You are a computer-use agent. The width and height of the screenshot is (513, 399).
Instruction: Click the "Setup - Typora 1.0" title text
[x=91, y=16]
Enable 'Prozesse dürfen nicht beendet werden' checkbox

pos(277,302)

++++++++++

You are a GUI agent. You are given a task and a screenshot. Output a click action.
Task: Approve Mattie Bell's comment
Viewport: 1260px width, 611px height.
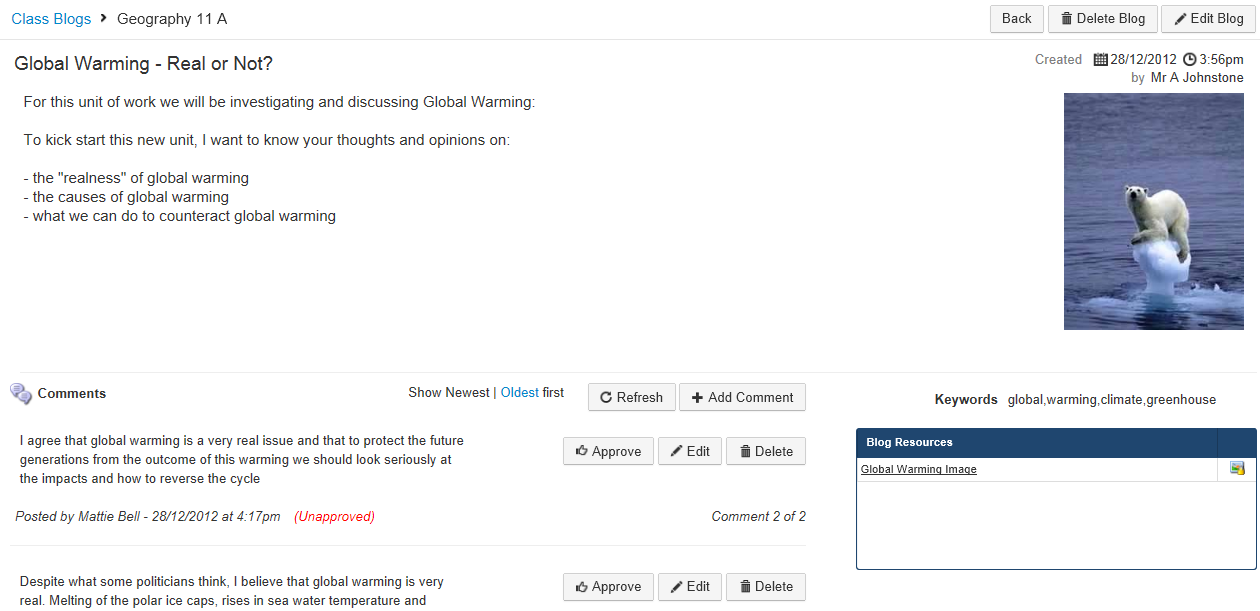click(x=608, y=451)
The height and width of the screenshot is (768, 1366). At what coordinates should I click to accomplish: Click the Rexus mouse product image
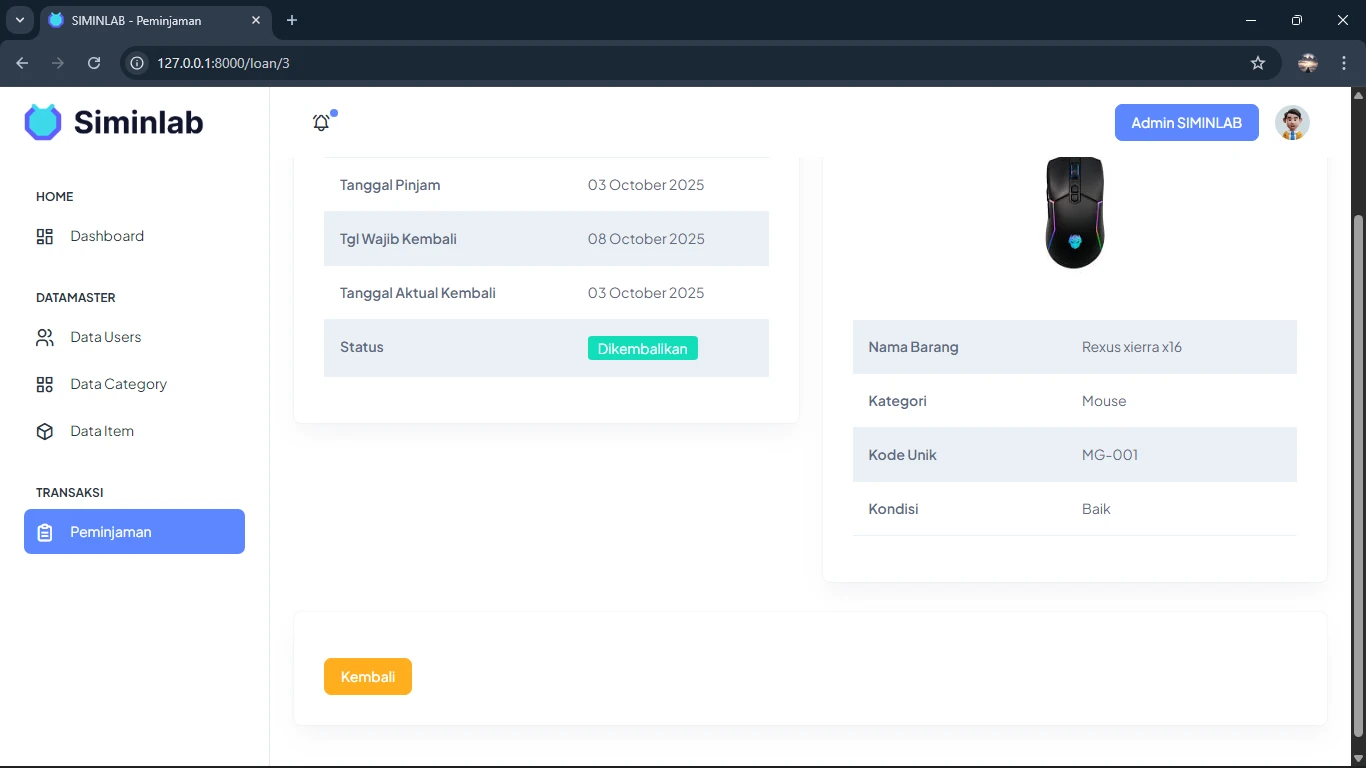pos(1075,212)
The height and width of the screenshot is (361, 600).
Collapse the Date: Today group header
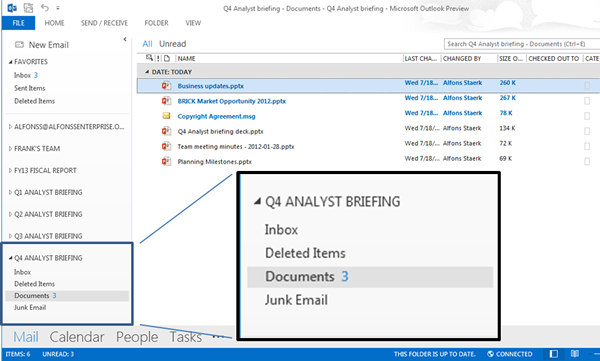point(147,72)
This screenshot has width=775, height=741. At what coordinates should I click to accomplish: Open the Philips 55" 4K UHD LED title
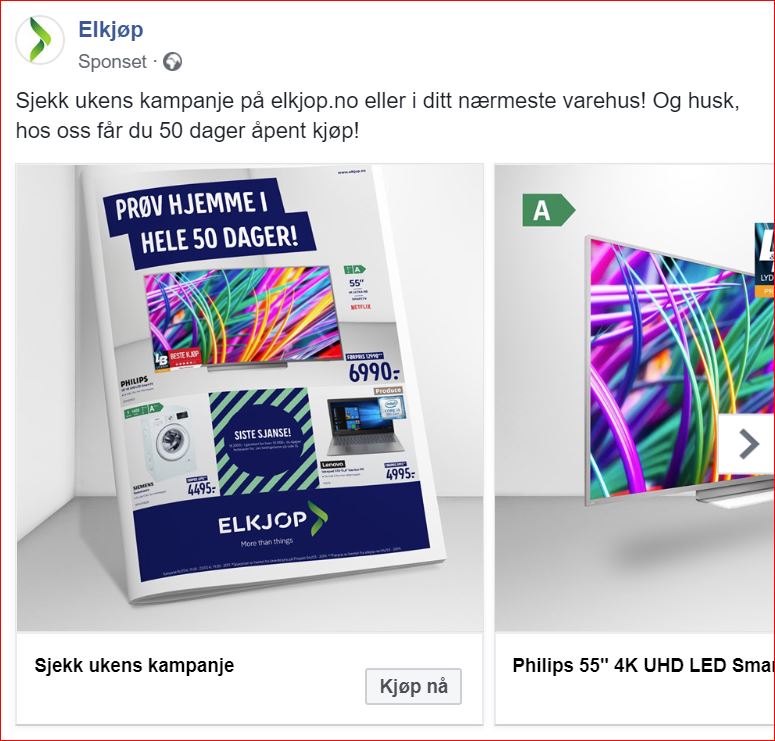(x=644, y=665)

++++++++++

Where a line in the records above contains the string "agent", copy that line.

### Answer for the task
You are a computer-use agent. The width and height of the screenshot is (513, 399).
You are a GUI agent. You are given a task and a screenshot. Output a click action.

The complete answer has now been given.